START Excerpted records
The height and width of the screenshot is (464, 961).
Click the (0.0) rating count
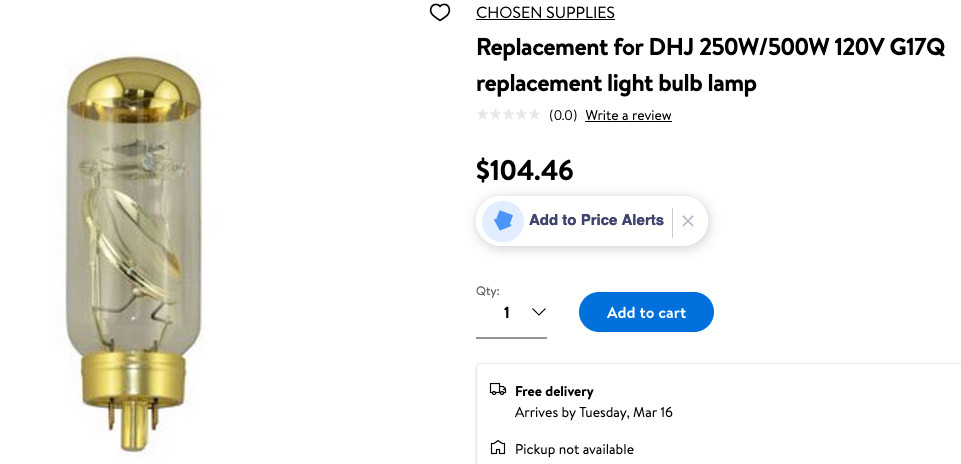coord(563,115)
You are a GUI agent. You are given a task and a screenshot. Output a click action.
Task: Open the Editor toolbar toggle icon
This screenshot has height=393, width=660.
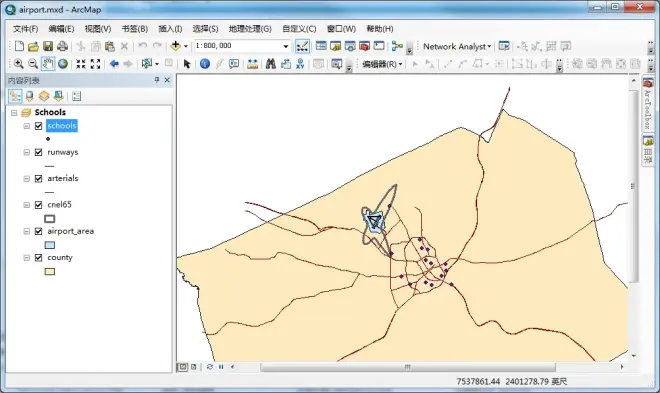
END Excerpted records
What is required: Search the data for "screenshot". Copy every line that has it.

Solution for this problem:
The height and width of the screenshot is (464, 961).
You are a GUI agent. You are given a task and a screenshot. Output a click action.
This screenshot has height=393, width=660.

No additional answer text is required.